World Construction Today – Despite macroeconomic conditions having an impact on the construction sector globally, Saudi Arabia’s construction industry continues to dominate the MENA region, according to JLL’s Q4 2022. KSA Construction Market Intelligence Report. In 2022, the Kingdom awarded projects with the largest dollar figures, indicating its commitment to promoting economic diversification and reshaping the nation in line with its 2030 Vision.
According to Global Data, the KSA construction industry is expected to grow by 3.2% in 2022, with an additional annual average growth rate (AAGR) of 4% between 2023 and 2026.
For four years running, Saudi Arabia has held its dominance as the MENA region’s strongest market with the greatest overall value of project awards. According to MEED Projects’ tracking, as of October 2022, KSA held a 35% market share with contract awards totaling $31 billion, against a total MENA value of $87 billion.
$1.1 trillion is the projected value of Saudi Arabia’s pipeline of unawarded (pre-execution) projects, which covers initiatives from the study stage all the way up to the main contractor bid. The majority of these projects, roughly 70%, are in the construction sector, with housing, culture, recreation, and hospitality serving as the most important subsectors. 13,000 hotel keys are anticipated to be delivered in Riyadh, Jeddah, and Makkah in the second half of 2022, highlighting the growth of the Kingdom’s hospitality industry.
The 10 leading contractors in the Kingdom are in charge of $400 billion in projects that are now being completed, which makes up 40% of the $1.1 trillion future pipeline value. According to MEED Projects, $569 billion will be the total value of projects granted in KSA between 2021 and 2025, with $85 billion (15%) already allocated between 2021 and 2022. (October end). This demonstrates the need for more qualified contractors to be available on the local market in order to achieve the lofty objectives of Vision 2030 and the corresponding Giga Project Program.
JLL’s market intelligence information further disclosed that global economic uncertainty in the first two-quarters of 2022 formed obstacles in the local construction marketplace in terms of shipping lead times and immediate rising prices, with suppliers unwilling to assure prices for long periods of time. Furthermore, it showed significant improvements from Q2 to Q3 2022, suggesting that price peaks have passed; yet, increased prices still pose a serious risk because of the correlation between economic factors and the patterns shown since 2020.
The research also emphasises the need to weigh projected building costs against regional and global economic conditions. The Kingdom’s construction industry is expanding, placing pressure on the current supply chain and underscoring the need for stronger competitiveness to finish the backlog of projects even while commodity prices are falling or have already plateaued. Although Saudi Arabia and the wider MENA region rely on importing construction supplies from countries with high inflation, this has an impact on construction material pricing even though inflation forecasts for the country are fairly moderate when compared to global averages.
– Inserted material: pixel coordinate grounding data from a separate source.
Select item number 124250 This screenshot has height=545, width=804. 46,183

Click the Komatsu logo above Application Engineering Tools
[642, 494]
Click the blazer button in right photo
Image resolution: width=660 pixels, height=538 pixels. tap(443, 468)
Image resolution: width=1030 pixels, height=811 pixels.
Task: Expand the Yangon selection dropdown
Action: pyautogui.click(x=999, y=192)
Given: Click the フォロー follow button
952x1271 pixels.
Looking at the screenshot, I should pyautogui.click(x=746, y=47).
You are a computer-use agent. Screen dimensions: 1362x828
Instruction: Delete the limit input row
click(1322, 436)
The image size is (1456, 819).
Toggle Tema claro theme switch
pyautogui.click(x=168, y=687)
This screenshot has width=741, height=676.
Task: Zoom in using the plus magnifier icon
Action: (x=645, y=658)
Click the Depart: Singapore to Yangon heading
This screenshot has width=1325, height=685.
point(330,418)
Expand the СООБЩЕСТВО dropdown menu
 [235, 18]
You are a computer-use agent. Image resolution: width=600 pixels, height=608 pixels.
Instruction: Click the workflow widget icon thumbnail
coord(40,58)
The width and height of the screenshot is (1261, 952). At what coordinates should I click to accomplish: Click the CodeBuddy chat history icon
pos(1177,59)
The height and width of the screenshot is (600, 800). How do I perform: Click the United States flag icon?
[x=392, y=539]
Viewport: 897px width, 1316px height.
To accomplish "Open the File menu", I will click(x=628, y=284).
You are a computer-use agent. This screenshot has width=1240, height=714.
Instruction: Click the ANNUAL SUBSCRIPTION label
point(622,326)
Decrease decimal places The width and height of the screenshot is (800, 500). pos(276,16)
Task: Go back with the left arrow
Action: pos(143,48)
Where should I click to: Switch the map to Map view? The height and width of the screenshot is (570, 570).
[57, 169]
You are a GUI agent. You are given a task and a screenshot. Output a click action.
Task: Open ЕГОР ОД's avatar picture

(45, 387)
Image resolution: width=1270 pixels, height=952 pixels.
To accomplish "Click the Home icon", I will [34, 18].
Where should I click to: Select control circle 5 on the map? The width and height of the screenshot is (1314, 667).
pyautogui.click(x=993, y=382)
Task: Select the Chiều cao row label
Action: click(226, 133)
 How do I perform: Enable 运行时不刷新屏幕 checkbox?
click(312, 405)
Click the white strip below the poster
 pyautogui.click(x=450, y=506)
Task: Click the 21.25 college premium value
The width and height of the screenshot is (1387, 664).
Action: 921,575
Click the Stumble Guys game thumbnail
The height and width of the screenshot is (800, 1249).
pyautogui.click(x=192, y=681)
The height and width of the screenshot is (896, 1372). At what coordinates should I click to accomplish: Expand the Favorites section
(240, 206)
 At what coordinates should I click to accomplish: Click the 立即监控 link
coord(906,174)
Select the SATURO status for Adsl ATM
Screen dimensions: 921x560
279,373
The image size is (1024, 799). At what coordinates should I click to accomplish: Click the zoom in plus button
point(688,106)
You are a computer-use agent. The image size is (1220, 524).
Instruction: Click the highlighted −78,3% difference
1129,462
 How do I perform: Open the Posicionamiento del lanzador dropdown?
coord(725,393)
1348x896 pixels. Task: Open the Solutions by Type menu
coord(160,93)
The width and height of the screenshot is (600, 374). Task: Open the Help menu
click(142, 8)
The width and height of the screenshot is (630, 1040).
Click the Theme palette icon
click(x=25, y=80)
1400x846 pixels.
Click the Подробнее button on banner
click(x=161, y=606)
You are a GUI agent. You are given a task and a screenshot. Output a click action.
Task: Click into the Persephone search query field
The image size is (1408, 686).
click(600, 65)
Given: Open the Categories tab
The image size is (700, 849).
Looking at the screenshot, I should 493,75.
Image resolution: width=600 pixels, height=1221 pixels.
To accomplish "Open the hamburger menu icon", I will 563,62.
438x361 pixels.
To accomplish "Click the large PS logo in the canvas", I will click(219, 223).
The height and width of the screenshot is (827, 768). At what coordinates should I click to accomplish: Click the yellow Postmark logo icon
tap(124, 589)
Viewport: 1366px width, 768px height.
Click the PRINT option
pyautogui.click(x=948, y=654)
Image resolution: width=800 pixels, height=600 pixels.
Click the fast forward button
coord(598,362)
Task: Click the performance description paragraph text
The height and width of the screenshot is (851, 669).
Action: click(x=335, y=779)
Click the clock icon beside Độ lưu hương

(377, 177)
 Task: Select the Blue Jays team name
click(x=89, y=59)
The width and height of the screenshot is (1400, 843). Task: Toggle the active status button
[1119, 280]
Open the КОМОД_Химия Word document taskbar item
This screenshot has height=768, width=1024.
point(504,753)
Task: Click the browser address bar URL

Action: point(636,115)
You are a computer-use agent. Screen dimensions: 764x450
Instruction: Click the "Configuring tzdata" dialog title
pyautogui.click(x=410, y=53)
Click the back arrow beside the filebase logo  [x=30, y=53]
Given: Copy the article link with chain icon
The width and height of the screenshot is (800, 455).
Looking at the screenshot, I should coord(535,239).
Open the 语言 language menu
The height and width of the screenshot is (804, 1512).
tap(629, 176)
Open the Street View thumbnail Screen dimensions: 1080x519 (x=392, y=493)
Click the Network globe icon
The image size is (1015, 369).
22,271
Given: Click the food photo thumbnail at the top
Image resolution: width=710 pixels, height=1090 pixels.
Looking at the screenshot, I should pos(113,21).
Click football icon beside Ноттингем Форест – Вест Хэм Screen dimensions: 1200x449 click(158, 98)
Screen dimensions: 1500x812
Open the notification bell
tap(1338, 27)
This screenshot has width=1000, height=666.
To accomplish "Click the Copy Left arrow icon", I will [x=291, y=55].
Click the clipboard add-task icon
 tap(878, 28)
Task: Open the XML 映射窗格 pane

According to Laura Morgan, Market Intelligence Lead MEA at JLL, given the volatile market environment and increasing construction material costs, which managed to reach a significant peak all through Q2 2022, there is a need for rigorous mitigations, along with a cautious approach to contract implementation and risk allocation.
With an emphasis on innovation and digitization playing a vital role within the sector and in driving Vision 2030 projects, the construction sector will emphasise development needs that are in line with changing trends and desires going forward. That said, it’s also important to recognise the value and opportunities offered by conventional cost management techniques, which can help developers create budgets early in the procurement process in an effort to shorten programme delays and facilitate conflict avoidance, she continued.
JLL predicts that tender price inflation (TPI) will have climbed by an average annual percentage change of 5% in building costs by 2022. The upward trend is an indicator of market elements including rising contractor and labour demand, fluctuating commodity and building material prices.
According to its intelligence acquired from various sources, JLL’s midpoint TPI prediction foresees a possible year-on-year rise of 6% in 2023 associated with the expected project pipeline value linked to future demand.